US-Schauspieler Zac Efron ("Greatest Showman") soll mittlerweile sogar ganz nach Australien gezogen sein. Zuletzt hatte er für den Survival-Thriller "Gold" im atemberaubenden Outback der Flinders Ranges vor der Kamera gestanden. In dem Streifen stolpern zwei Fremde, die durch eine Wüste reisen, über das größte jemals gefundene Goldnugget. "'Gold' ist nur eine von mehreren großen Filmproduktionen der letzten Zeit, die die einzigartigen roten Wüstenlandschaften des Outbacks von South Australia genutzt haben", freute sich Ausfilm.
Weitere Aussiewood-Streifen, die bereits abgedreht sind oder bald gefilmt werden, sind "Thor: Love And Thunder" mit Chris Hemsworth, Natalie Portman und Russell Crowe, der Actionthriller "Blacklight" mit Liam Neeson und Ron Howards Heldenepos "Thirteen Lives" über das Höhlenunglück von Thailand mit Viggo Mortensen und Colin Farrell.
Für "Elvis" wechselt selbst Memphis den Kontinent
Für die Filmbiografie "Elvis" unter der Regie von Baz Luhrmann mit Tom Hanks wurde die Gold Coast kurzerhand in Memphis/Tennessee verwandelt.

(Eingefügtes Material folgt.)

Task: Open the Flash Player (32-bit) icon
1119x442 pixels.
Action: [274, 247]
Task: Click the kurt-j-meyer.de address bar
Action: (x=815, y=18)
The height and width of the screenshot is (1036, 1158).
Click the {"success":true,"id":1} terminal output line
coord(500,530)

Und Julia Roberts und George Clooney drehen die romantische Komödie "Ticket to Paradise" nicht auf Bali, wo sie eigentlich spielt, sondern auf den paradiesischen Whitsunday Islands.
Die Kehrseite der Medaille: Während halb Hollywood die australische Idylle genießt, wo bisher vielerorts nicht einmal eine Maskenpflicht herrschte, sitzen Zehntausende Australier im Ausland fest - und konnten teilweise wegen der Grenzschließungen ihre Familien seit mehr als einem Jahr nicht mehr sehen.

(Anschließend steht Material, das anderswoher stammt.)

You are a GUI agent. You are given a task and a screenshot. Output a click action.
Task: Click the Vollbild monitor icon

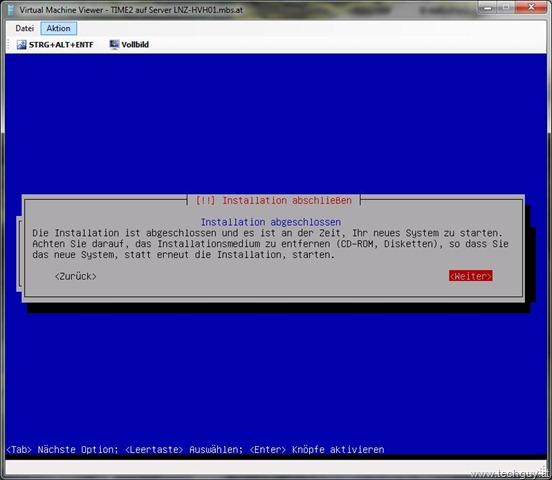[114, 44]
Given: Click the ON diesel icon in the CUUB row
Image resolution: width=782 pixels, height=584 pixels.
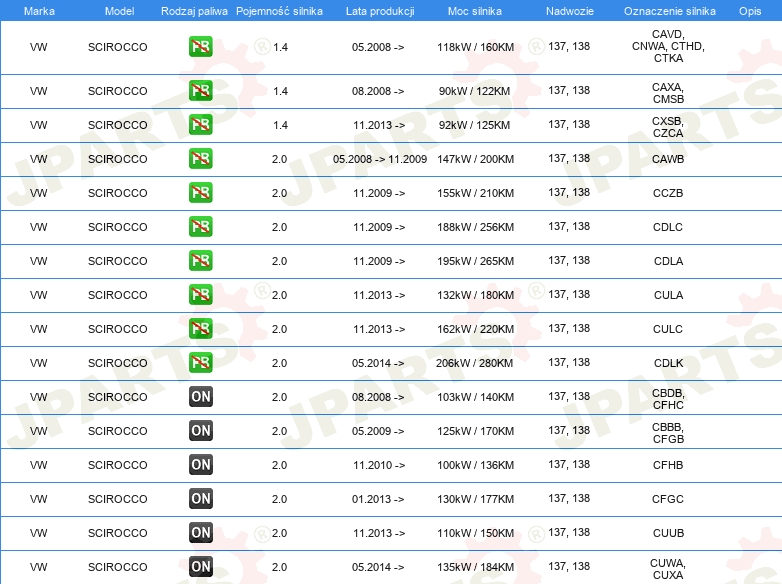Looking at the screenshot, I should point(200,533).
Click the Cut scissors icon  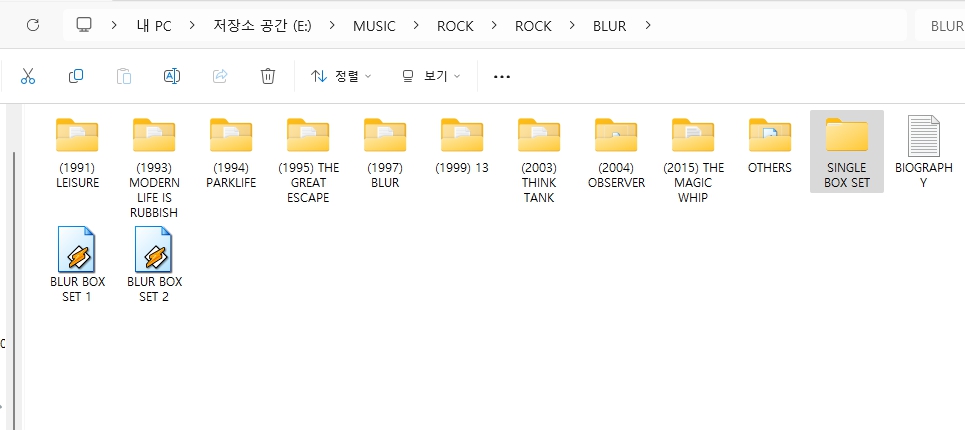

Und auch bei der zweiwöchigen Quarantäne für Einreisende wird mit zweierlei Maß gemessen: Statt in den vorgeschriebenen Hotels hat mancher Schauspieler die Isolation in luxuriösen Unterkünften verbracht. So wurde es etwa Matt Damon genehmigt, eine Villa für die ganze Familie nahe Byron Bay anzumieten. Kosten für das Anwesen mit Pool und Tennisplatz: 7000 australische Dollar (4400 Euro) pro Tag, wie das Nachrichtenportal "news.com.au" vorrechnete.
Das stieß einigen bitter auf. "Es gibt also ganz klar verschiedene Regeln für Reiche und für Arme", sagte der Chef des australischen Ärzteverbandes im Bundesstaat Western Australia, Andrew Miller. Er forderte gleiche Rechte für alle: "Es sollte eigentlich keine Rolle spielen, ob jemand Matt Damon ist oder Joe Bloggs heißt, jeder sollte die Möglichkeit haben, da in Quarantäne zu gehen, wo es ihm passt."